The FTC has experienced a mixed track record in other recent merger challenges, including a few high-profile losses. For example, in July 2022, the FTC sought to block the acquisition of a virtual reality fitness app developer by a prominent social media company that sells virtual reality devices and apps on the theory that, although the social media company had not yet developed its own virtual reality fitness app, it would have done so in the absence of the acquisition. Although it indicated that this “potential competition” theory could be viable in certain situations, the court held that the FTC had failed to make the required showing in that case that the acquiror was sufficiently poised to enter the market.

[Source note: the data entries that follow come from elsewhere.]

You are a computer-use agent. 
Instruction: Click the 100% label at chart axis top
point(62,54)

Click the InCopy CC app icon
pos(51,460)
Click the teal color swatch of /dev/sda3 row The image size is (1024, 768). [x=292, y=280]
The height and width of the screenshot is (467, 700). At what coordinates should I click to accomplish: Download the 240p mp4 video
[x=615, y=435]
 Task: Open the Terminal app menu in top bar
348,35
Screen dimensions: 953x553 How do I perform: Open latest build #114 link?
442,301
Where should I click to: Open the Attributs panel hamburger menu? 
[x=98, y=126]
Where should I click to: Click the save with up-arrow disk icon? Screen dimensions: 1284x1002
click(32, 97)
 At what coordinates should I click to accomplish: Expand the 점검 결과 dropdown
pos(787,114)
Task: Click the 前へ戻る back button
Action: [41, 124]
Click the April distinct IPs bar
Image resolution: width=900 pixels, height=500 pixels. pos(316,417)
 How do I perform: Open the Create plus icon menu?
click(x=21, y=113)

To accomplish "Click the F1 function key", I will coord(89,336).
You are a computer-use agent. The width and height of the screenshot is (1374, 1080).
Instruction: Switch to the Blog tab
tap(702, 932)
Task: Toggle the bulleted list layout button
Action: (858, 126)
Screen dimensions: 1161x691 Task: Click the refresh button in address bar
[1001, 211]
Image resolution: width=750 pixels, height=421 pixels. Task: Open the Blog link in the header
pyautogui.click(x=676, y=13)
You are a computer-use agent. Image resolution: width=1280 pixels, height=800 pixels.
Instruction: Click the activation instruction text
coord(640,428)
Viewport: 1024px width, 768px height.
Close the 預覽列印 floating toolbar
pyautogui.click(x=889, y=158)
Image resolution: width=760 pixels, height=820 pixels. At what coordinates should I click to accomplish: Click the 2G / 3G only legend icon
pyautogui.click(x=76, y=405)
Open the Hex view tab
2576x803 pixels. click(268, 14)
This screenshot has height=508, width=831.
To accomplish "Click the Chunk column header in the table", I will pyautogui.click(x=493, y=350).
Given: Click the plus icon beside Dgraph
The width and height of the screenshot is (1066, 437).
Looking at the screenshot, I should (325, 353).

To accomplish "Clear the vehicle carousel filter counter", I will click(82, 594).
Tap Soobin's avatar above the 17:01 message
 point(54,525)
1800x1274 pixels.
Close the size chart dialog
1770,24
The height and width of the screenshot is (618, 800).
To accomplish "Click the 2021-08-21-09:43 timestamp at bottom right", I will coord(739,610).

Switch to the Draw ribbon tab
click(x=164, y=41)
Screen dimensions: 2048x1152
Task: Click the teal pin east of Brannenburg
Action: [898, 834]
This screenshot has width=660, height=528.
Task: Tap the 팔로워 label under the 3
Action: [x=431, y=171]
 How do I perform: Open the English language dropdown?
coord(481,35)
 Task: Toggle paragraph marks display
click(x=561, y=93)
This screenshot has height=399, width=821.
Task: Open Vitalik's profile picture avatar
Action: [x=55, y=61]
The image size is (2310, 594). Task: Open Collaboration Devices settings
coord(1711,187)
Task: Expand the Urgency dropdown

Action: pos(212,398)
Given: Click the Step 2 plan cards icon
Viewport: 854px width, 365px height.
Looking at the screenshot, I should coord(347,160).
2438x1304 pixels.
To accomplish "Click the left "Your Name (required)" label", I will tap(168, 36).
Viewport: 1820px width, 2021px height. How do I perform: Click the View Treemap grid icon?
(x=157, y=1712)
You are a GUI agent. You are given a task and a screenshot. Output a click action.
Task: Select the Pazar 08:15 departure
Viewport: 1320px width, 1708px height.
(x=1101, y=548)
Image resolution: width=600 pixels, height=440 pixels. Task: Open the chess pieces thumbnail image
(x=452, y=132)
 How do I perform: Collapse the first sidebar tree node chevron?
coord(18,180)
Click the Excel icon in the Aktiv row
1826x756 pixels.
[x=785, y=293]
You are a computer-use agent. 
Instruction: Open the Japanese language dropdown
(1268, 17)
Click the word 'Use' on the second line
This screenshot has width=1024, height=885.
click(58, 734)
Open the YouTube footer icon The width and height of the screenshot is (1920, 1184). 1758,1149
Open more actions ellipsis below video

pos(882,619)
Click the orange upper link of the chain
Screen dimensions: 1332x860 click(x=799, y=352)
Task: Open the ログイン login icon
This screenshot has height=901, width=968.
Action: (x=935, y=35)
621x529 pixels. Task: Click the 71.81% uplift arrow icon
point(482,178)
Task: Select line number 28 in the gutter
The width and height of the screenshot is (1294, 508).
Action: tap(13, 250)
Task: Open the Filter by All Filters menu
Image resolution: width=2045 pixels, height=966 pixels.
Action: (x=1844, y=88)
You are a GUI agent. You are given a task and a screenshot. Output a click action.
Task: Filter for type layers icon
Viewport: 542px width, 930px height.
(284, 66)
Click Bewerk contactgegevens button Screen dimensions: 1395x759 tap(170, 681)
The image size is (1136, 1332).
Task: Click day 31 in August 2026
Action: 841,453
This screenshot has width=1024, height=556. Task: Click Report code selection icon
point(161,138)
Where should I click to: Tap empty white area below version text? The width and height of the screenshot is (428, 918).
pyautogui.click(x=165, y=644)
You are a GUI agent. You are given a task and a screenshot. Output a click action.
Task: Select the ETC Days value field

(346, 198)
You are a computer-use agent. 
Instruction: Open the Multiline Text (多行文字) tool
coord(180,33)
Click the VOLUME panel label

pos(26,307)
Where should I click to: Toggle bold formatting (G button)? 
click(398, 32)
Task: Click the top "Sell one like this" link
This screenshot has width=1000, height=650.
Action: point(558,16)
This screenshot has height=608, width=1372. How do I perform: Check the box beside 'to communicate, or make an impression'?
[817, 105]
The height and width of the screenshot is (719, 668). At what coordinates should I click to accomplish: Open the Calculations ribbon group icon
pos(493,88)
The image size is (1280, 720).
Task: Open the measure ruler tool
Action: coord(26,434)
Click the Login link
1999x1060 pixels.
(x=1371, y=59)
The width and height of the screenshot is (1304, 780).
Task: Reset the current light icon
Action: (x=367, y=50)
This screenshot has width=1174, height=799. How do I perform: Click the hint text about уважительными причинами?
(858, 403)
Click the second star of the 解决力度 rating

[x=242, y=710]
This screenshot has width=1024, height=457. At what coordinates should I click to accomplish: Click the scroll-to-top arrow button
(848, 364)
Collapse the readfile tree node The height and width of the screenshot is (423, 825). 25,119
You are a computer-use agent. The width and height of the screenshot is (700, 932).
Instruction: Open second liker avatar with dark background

The FTC also experienced a major loss this August when its controversial noncompete ban was set aside, nationwide, by a court.

In addition to experiencing setbacks in court, the FTC’s efforts have led to industry and political pushback, including from certain FTC commissioners who view the agency as overstepping. For example, after the FTC launched and issued a study that was critical of pharmacy benefit managers (PBMs), a leading national PBM recently sued the FTC under the Administrative Procedures Act and the Due Process Clause on the theory that the FTC had disregarded evidence and made misleading statements. In the latest of numerous examples of FTC commissioners pushing back on perceived overreach, Commissioner Melissa Holyoak issued a sharp dissent from the PBM report, arguing that it was “plagued by process irregularities and concerns over the substance—or lack thereof.”

Notwithstanding the FTC’s decision to withdraw from the MOU within weeks of entering into it, the FTC’s recent track record suggests that its focus on labor issues in the M&A space is likely to continue, or even intensify. Companies considering a merger or other combination would be well advised to consult counsel on labor-related competition implications.